Split-Brain Co-Pilot: local-first coding with a 1.5B browser model and a 14B verifier

Community Article Published June 14, 2026

I built Split-Brain Co-Pilot for the Build Small Hackathon as an experiment in making small models feel useful, fast, and a little theatrical.

The app has two brains:

  • A 1.5B Qwen coder model runs locally in the browser through WebGPU and transformers.js.
  • A 14B Qwen coder verifier runs on Modal with llama.cpp and checks the local draft in the background.

The total model budget is 15.5B parameters, comfortably under the 32B hackathon cap. The design goal was not to imitate a giant coding assistant. It was to ask a smaller question: what if a tiny local model could move fast, while a second small model watched its back?

The idea

Most code assistants feel like a single mind. You prompt them, they think somewhere else, and then they return an answer.

I wanted this one to feel split:

  1. The browser model drafts immediately.
  2. The UI streams the code as it appears.
  3. A Modal verifier checks the result.
  4. If the verifier finds a problem, the UI flashes, rolls back, and replaces the draft with corrected code.
  5. For Python, the final code can be sent to a sandbox so the demo ends with execution, not just text.

That visible disagreement is the point. The app is not only generating code; it is showing a small local model being reviewed by a larger, still-small verifier.

Why split the work?

Small models are often good enough at the first draft, especially for compact coding tasks. They are also much more fun when they run close to the user. Loading a 1.5B model in Chrome gives the app a local, physical feeling: the tokens are not arriving from a remote API; they are being produced on the machine in front of you.

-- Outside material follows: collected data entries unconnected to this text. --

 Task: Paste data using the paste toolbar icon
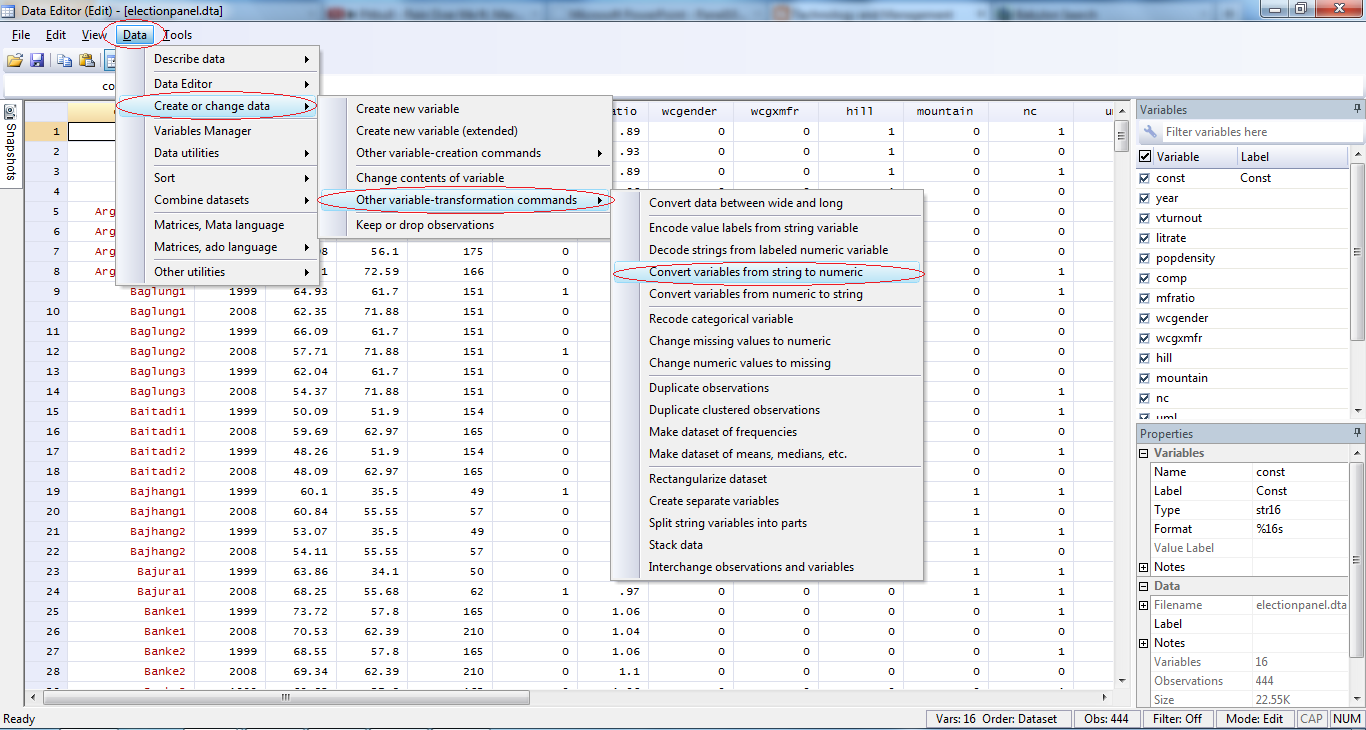86,61
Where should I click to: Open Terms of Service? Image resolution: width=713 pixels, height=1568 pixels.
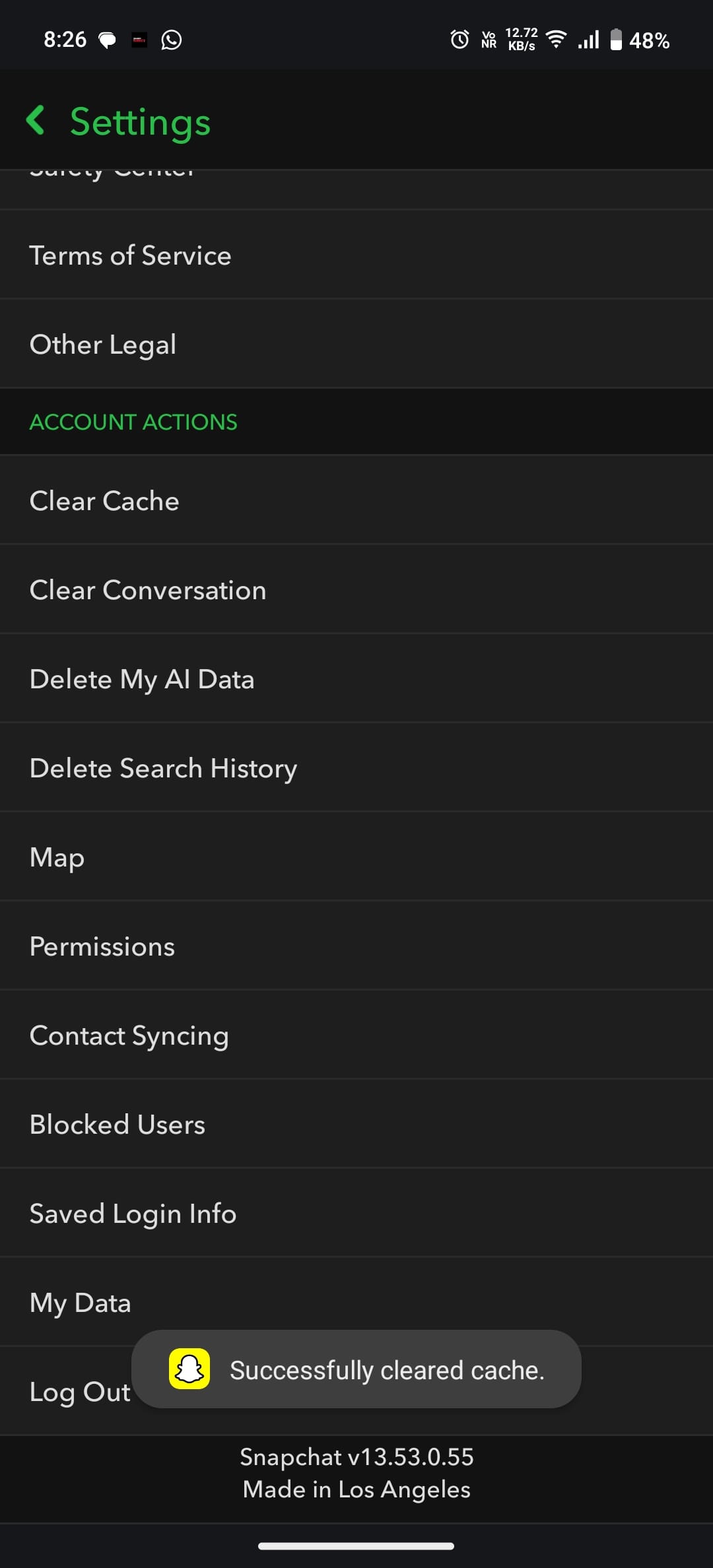click(x=131, y=255)
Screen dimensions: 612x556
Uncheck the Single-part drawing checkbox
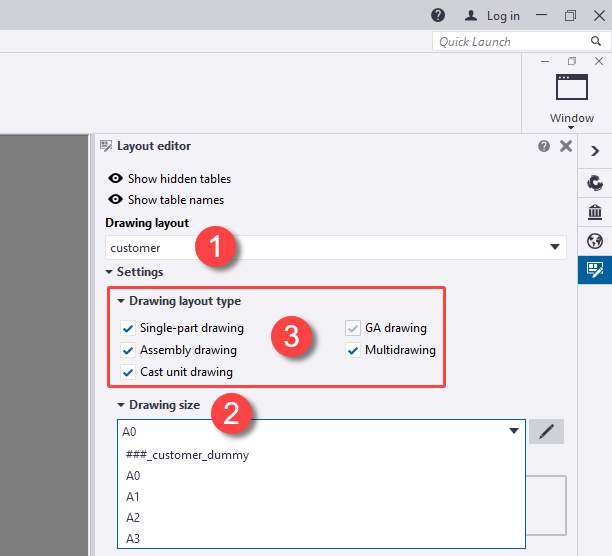(128, 328)
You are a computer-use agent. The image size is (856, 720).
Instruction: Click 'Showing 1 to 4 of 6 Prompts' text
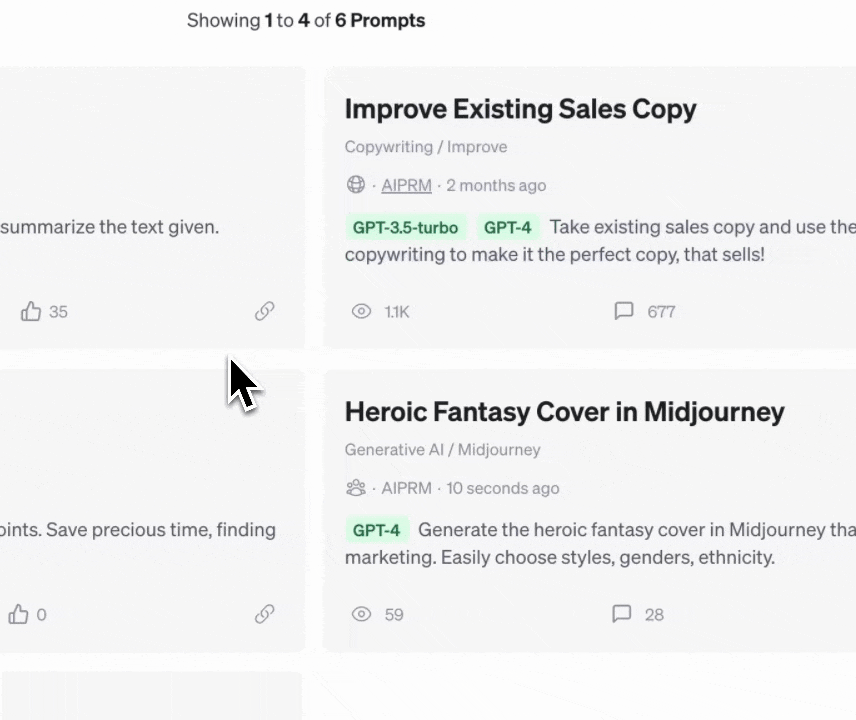point(306,20)
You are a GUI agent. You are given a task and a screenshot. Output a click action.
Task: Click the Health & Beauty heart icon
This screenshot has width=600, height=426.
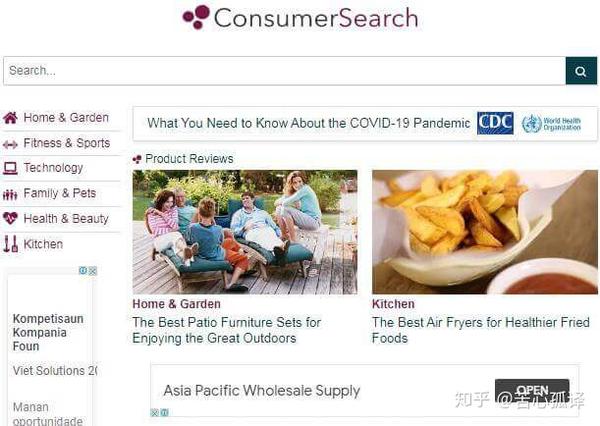pyautogui.click(x=10, y=219)
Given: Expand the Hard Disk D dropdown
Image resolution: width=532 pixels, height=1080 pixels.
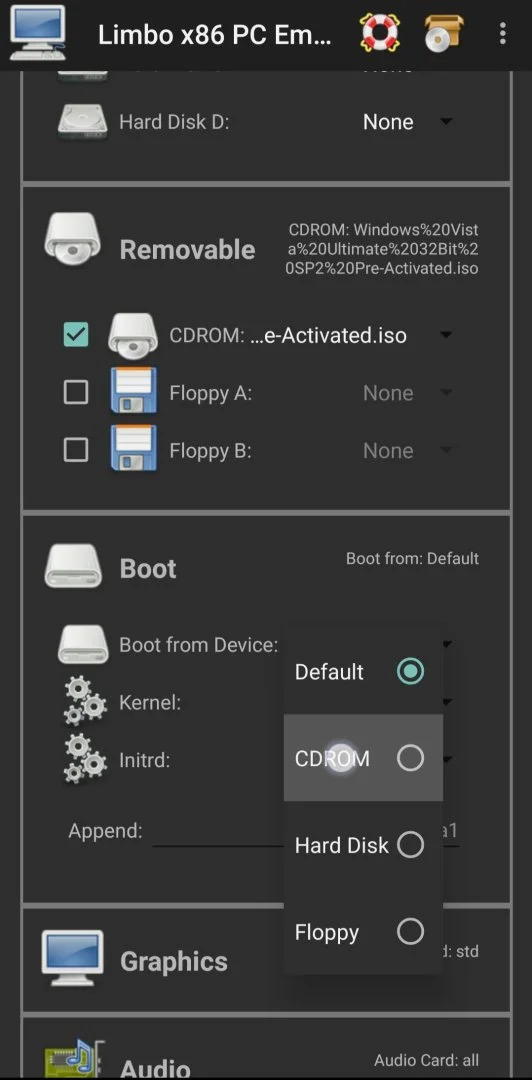Looking at the screenshot, I should tap(407, 122).
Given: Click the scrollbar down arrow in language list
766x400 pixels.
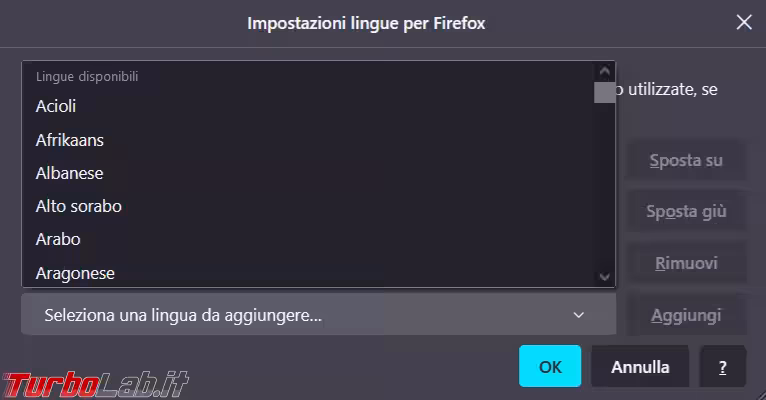Looking at the screenshot, I should [x=604, y=276].
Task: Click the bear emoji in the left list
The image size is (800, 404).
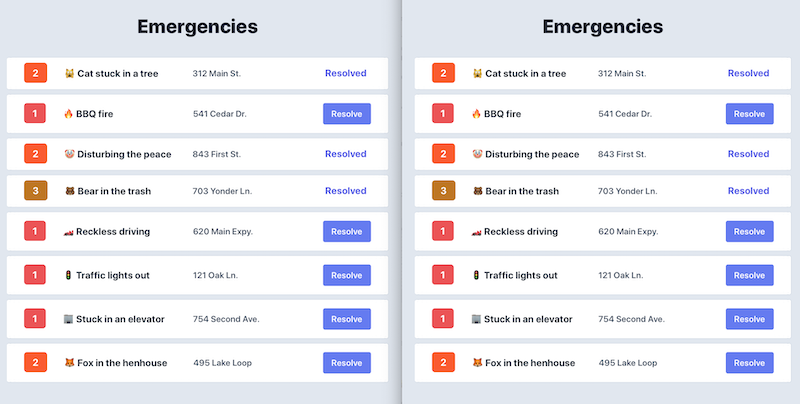Action: click(70, 191)
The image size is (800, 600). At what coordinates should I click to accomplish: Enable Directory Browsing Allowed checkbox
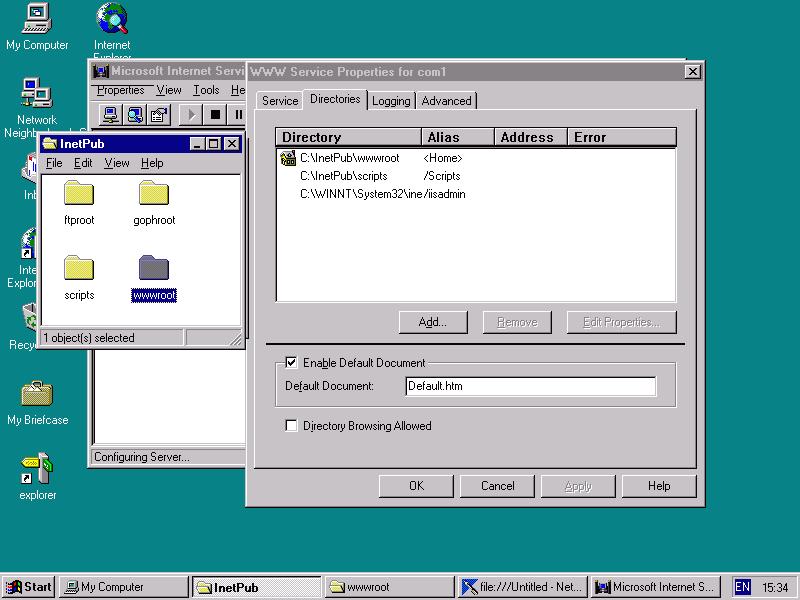click(x=292, y=426)
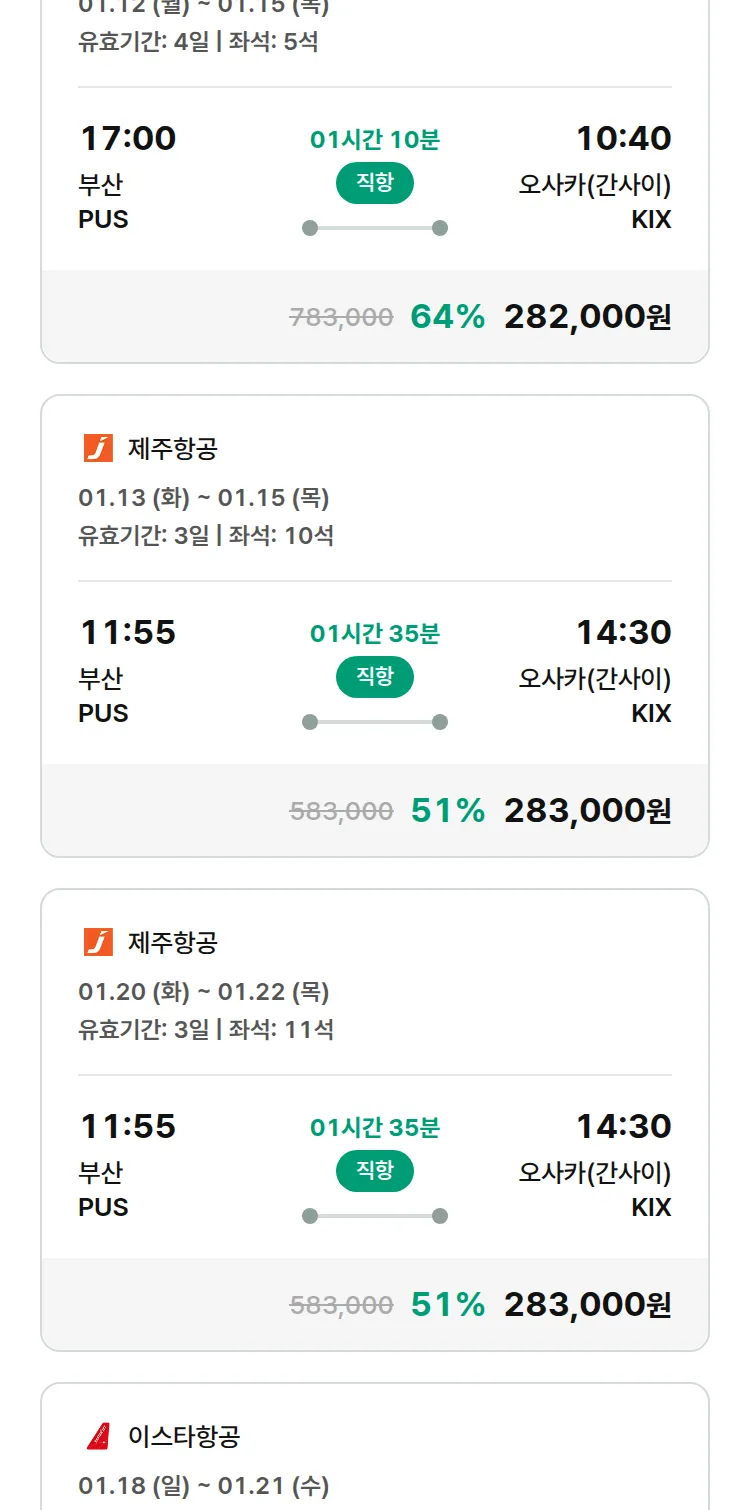This screenshot has width=750, height=1510.
Task: Click the 64% discount label
Action: [x=447, y=317]
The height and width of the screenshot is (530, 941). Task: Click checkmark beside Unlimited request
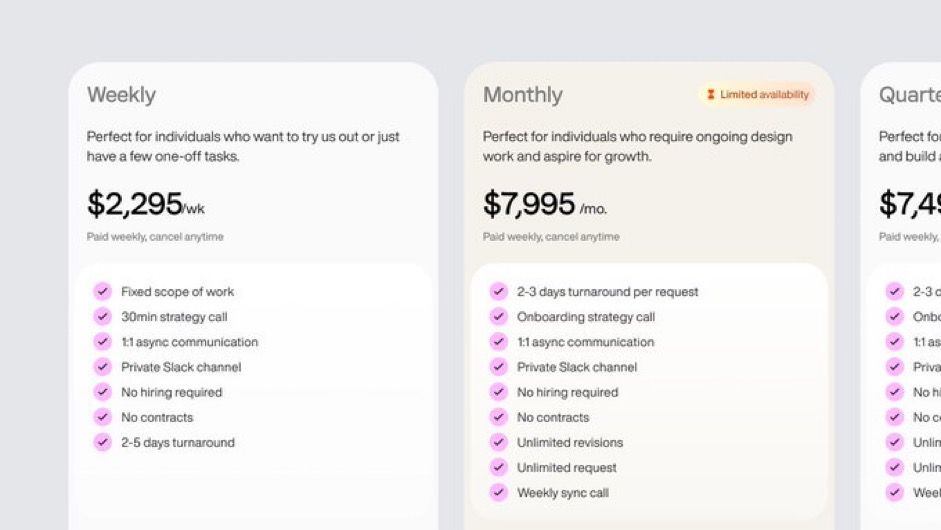click(498, 468)
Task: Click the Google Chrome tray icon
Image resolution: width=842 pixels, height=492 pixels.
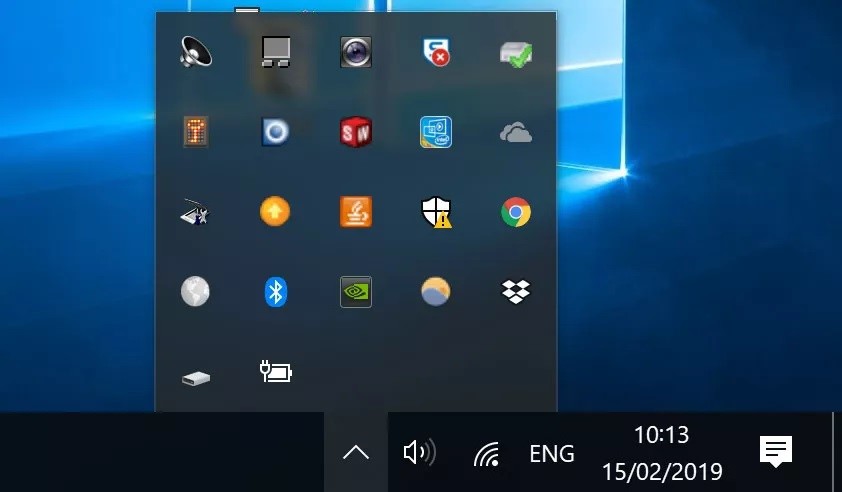Action: click(516, 211)
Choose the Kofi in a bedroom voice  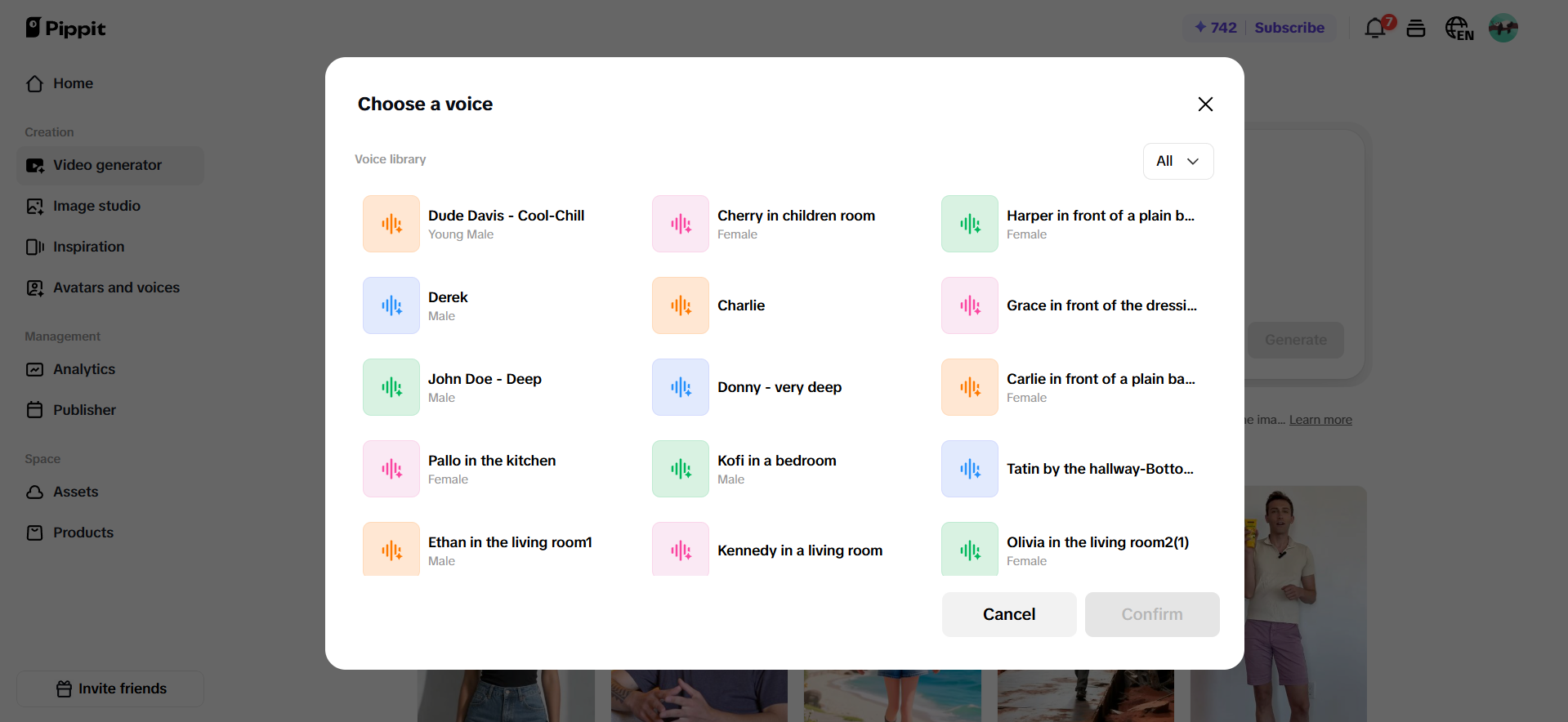[776, 461]
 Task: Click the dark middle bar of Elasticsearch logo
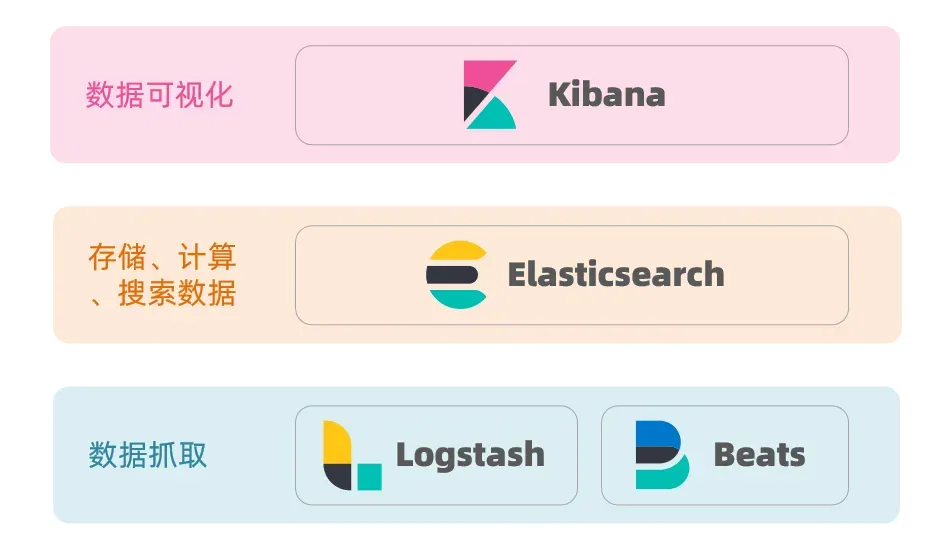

But first drafts are fragile. A small model can produce code that looks plausible but has missing edge cases, markdown wrappers, or functions that are defined but never called. That made the verifier useful as a second pass rather than a replacement for the local model.

The split became:

  • Browser: fast speculative draft, visible streaming, low latency.
  • Modal: slower verification, bigger context, llama.cpp-backed review.
  • Sandbox: executable proof for Python outputs.

Architecture

The app is a Gradio Space with a custom HTML/CSS/JS interface.

flowchart LR
    Prompt["Prompt"] --> Local["1.5B browser model<br/>WebGPU + transformers.js"]
    Local --> Draft["Streaming draft"]
    Draft --> Verifier["14B verifier<br/>Modal A10G + llama.cpp"]
    Verifier -->|PASS| Final["Verified code"]
    Verifier -->|FIX / REWRITE| Rollback["Rollback animation<br/>corrected block"]
    Rollback --> Final
    Final --> Sandbox["Modal Python sandbox"]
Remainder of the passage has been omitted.